Improving genome-scale metabolic models of incomplete genomes with deep learning

iScience. 2024 Nov 7;27(12):111349. doi: 10.1016/j.isci.2024.111349. eCollection 2024 Dec 20.

Abstract

Deciphering microbial metabolism is essential for understanding ecosystem functions. Genome-scale metabolic models (GSMMs) predict metabolic traits from genomic data, but constructing GSMMs for uncultured bacteria is challenging due to incomplete metagenome-assembled genomes, resulting in many gaps.

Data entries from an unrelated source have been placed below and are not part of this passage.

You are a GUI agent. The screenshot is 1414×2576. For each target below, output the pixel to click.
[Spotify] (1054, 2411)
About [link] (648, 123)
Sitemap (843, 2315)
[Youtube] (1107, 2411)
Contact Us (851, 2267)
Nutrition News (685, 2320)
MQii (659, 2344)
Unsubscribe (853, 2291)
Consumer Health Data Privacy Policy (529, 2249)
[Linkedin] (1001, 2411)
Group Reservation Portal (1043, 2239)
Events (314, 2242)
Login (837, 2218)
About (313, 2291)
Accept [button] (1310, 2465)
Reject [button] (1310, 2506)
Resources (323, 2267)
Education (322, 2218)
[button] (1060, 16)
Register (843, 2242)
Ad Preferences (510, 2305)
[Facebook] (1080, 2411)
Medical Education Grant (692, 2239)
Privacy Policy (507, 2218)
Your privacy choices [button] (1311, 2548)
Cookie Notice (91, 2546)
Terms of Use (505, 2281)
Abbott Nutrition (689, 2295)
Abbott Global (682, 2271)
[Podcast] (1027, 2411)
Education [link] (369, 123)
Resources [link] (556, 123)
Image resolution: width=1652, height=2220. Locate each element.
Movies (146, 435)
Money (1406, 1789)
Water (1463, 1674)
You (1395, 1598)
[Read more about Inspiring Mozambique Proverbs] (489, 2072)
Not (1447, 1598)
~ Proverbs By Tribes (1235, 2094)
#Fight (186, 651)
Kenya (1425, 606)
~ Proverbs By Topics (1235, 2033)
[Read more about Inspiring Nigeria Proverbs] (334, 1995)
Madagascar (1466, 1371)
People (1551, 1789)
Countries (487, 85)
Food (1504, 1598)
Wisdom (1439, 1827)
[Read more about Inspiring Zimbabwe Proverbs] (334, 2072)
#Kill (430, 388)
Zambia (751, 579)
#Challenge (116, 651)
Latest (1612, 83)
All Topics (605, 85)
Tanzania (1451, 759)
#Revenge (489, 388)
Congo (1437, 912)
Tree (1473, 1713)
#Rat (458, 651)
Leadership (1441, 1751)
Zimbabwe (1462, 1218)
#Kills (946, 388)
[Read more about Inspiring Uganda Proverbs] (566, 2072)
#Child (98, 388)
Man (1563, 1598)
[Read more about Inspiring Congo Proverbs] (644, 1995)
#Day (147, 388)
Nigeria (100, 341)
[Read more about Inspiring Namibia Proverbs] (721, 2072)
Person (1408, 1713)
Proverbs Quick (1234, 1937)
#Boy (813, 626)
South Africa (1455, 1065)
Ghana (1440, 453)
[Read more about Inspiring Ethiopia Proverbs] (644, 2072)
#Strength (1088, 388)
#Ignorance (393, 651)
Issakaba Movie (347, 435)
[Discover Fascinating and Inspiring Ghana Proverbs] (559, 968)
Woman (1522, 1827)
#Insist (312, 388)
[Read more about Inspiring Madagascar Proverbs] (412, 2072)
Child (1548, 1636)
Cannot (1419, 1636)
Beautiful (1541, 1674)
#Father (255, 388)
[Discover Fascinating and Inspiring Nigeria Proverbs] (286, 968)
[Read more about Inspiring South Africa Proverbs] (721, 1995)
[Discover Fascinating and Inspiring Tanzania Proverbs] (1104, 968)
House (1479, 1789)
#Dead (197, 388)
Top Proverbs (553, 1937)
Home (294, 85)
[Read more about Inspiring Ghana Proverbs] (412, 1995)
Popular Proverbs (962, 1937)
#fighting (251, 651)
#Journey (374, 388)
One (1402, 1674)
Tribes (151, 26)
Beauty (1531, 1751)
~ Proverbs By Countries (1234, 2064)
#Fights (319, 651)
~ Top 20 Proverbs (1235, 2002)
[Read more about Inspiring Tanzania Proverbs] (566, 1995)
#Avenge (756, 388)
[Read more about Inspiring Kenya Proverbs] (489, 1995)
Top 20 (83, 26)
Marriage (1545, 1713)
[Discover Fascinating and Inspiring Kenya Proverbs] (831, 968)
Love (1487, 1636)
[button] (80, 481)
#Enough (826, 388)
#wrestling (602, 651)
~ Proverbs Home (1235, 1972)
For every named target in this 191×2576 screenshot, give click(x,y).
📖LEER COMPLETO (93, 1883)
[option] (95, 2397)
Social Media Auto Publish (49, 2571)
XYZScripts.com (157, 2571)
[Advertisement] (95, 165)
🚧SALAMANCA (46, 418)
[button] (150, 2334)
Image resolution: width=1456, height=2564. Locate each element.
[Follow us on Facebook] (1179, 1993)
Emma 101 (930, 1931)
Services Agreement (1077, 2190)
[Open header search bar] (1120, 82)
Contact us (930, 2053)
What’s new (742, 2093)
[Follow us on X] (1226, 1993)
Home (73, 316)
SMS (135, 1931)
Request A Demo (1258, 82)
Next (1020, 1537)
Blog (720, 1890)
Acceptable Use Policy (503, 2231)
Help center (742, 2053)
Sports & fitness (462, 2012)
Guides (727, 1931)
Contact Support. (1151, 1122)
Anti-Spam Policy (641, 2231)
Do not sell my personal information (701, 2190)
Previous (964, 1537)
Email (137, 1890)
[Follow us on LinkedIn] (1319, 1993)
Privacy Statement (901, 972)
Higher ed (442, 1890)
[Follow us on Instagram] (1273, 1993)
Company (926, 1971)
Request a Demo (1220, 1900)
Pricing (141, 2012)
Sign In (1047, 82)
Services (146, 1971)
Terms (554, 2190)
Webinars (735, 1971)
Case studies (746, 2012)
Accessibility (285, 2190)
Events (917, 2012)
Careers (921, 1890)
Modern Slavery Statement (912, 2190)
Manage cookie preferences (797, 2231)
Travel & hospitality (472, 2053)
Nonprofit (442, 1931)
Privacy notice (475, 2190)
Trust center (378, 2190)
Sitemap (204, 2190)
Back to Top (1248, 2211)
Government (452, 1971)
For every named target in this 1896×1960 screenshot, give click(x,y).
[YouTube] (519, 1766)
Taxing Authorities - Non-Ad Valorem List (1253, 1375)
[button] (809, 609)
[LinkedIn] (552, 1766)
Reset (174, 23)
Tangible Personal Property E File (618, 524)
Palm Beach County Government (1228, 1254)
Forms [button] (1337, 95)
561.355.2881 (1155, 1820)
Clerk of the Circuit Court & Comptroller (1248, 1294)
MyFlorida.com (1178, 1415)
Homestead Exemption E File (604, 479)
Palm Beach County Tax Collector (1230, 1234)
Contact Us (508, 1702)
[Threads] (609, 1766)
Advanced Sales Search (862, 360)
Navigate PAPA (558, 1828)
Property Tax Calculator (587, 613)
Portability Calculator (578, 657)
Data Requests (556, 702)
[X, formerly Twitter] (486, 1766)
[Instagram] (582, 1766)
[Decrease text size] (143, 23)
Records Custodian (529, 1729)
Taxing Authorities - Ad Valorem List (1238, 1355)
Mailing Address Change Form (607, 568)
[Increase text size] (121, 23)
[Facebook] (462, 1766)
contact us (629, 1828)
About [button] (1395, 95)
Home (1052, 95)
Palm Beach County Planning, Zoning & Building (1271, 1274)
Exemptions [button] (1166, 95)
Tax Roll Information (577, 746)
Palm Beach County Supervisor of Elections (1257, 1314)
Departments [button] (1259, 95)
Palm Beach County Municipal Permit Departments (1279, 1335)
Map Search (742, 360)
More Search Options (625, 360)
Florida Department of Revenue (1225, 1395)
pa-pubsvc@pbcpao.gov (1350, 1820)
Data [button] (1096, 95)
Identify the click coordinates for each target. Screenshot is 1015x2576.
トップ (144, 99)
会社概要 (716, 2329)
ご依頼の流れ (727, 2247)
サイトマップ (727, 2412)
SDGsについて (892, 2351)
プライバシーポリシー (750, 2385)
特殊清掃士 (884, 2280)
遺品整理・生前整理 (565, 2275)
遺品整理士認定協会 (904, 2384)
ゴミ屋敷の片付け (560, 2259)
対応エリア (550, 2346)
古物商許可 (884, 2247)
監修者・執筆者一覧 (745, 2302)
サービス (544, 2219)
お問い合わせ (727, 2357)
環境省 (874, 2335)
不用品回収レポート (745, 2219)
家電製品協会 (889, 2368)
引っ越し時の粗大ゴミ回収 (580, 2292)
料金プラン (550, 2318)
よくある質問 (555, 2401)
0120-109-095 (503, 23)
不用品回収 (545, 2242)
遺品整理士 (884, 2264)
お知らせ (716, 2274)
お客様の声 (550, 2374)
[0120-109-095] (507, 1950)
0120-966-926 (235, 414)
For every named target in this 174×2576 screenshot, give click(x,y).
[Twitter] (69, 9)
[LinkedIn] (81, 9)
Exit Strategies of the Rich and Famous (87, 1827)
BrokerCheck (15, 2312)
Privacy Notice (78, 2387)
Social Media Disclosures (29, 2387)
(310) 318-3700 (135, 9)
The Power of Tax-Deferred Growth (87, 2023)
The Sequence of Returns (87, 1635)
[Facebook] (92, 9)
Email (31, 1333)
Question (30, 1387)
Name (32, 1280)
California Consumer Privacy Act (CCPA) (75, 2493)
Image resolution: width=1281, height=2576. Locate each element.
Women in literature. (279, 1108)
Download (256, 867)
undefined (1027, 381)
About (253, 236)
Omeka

We introduce the deep neural network guided imputation of reactomes (DNNGIOR), which uses AI to improve gap-filling by learning from the presence and absence of metabolic reactions across diverse bacterial genomes. Key factors for prediction accuracy are: (1) reaction frequency across all bacteria and (2) phylogenetic distance of the query to the training genomes. DNNGIOR predictions achieve an average F1 score of 0.85 for reactions present in over 30% of training genomes. DNNGIOR guided gap-filling was 14 times more accurate for draft reconstructions and 2-9 times for curated models than unweighted gap-filling.

Keywords: Biocomputational method; Computational Bioinformatics; Genomic analysis; Microbial genomics.